> _GIVEN REQUEST_
Carry on the article about the Whistler literary reading series below, starting right after its last sentence.

> _SELECTION_
No Boundaries
by Rebecca Wood Barrett
On an icy night in February, a hush falls over a Whistler theatre stuffed beyond capacity. Extra chairs have been squeezed onto the end of rows, and the opening presenter warns us that if there is a fire, everyone must leave in an orderly fashion. The audience laughs. They inch to the edge of their seats, eager for the presentation to begin.
But this is no show about hucking off cliffs, or shredding the gnar. There is no ski-bum speaker to regale us with tales of how they survived an avalanche, won a gold medal against all odds, or lived off-the-grid for two years in a van in Lot 4, chasing the powder dream. You won’t hear a pumping soundtrack, no tortured vocals by disaffected youth. This is no filmmaker showdown, no wet-T shirt contest, no homage to the extreme, featuring risky stunts in the mountains on boards or skis or bikes.
This is literature, baby. And it’s sold out.
If you didn’t snap up your tickets early, you can be forgiven. A literary reading and Q&A⎯even with a CBC icon⎯is not your typical high-octane Whistler spectacle. But it seems that the word-nerds have dug the spike of their literary crampons in and secured traction.
The apparent overnight success has in fact been germinating since 2003, when the Celebration 2010: Whistler Arts Festival and Whistler Arts Council granted seed money to the Whistler Writers’ Group to put on a literary event. The first plantings of the Literary Leanings Reading Series evolved in the attic space at a Creekside restaurant, where writers read to an audience of fifty. Along with up-and-coming authors Nancy Lee (Dead Girls), Lee Henderson (The Man Game), and Adam Lewis Schroeder (Kingdom of Monkeys), our own local writers read from their stories to an appreciative, but all-too-small audience.

Target pointing data

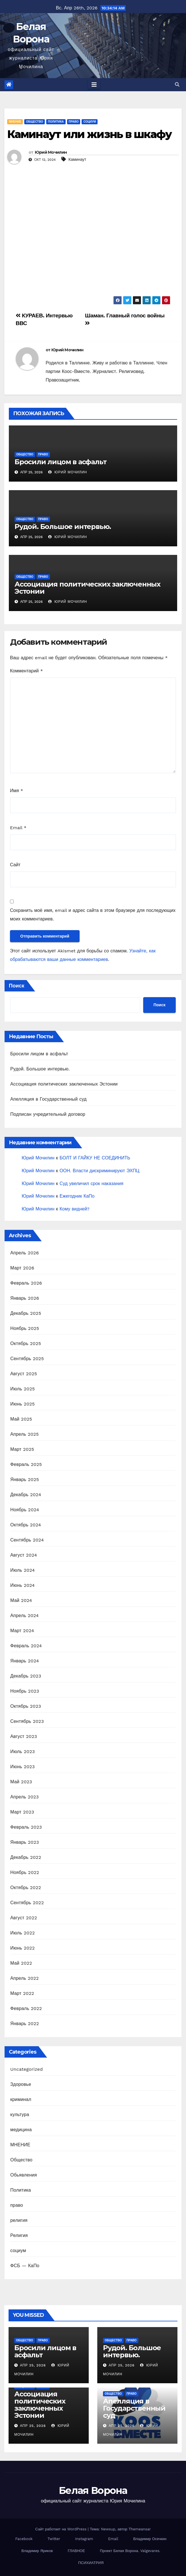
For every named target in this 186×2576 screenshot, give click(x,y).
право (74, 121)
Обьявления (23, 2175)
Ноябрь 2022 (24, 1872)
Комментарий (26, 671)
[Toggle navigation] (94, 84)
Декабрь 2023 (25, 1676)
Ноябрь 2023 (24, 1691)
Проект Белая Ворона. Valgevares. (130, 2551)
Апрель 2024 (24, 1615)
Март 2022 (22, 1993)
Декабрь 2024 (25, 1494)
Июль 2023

> _RESULT FOR THIS EXERCISE_
Stella Harvey, founder of the non-profit Whistler Writers’ Group and organizer of the event, credits the annual injection of Olympic cultural funding as raising the profile of the literary arts by attracting quality authors to Whistler. Over the years, headliners have included Patrick Lane, Lorna Crozier, Michael Winter, Lisa Moore, Ivan E. Coyote, Noah Richler, Warren MacDonald, David Gilmour, John Valliant and Annette Lapointe. Harvey says “It also gives local writers from the Sea to Sky a chance to share the stage with their better known counterparts, to showcase their talents when they wouldn’t otherwise have this opportunity. The local writers come from Squamish to Pemberton, some of whom include Stephen Vogler, Lisa Richardson, Jude Goodwin and Pam Barnsley.”
Seven years on, Literary Leanings 2009 has grown in stature and become a must-see event at the month-long arts festival⎯which has now morphed into the Whistler Winter Arts Festival, co-presented by the Whistler Arts Council and Cultural Olympiad Vancouver 2010. The Whistler Winter Arts Festival was created in 2003 to build capacity and create excitement for the 2010 Olympic and Paralympic Winter Games.
Harvey says, “The funding allows us to bring in a big name. It makes for a marketable show, something unique and different, and of a quality that people will come and watch. Now people want to attend a literary event⎯it put us on the map.”
The Big Name this year is Joseph Boyden, fresh from his Giller Prize win for his novel Through Black Spruce. Boyden’s wife and author Amanda Boyden (Babylon Rolling) and Steven Galloway (The Cellist of Sarajevo) join him onstage as Shelagh Rogers of CBC Radio moderates the discussion and interviews each writer. Later, the show will be broadcast to the country on national radio.
Take a step back, and you might ask why this cultural convergence, taking place in the exquisite venue of the Squamish Lillooet Cultural Centre, is being funded by the world’s greatest sporting event? What do Canadian Joseph Boyden, who is Metis, and Amanda Boyden, who is American and a former trapeze artist, have anything to do with the pinnacle tournament of winter sports? What can Galloway, who is bookish in glasses and with a self-deprecating wit, offer to the 2010 Olympics? No world records for speed skating or ski jumping are being broken tonight.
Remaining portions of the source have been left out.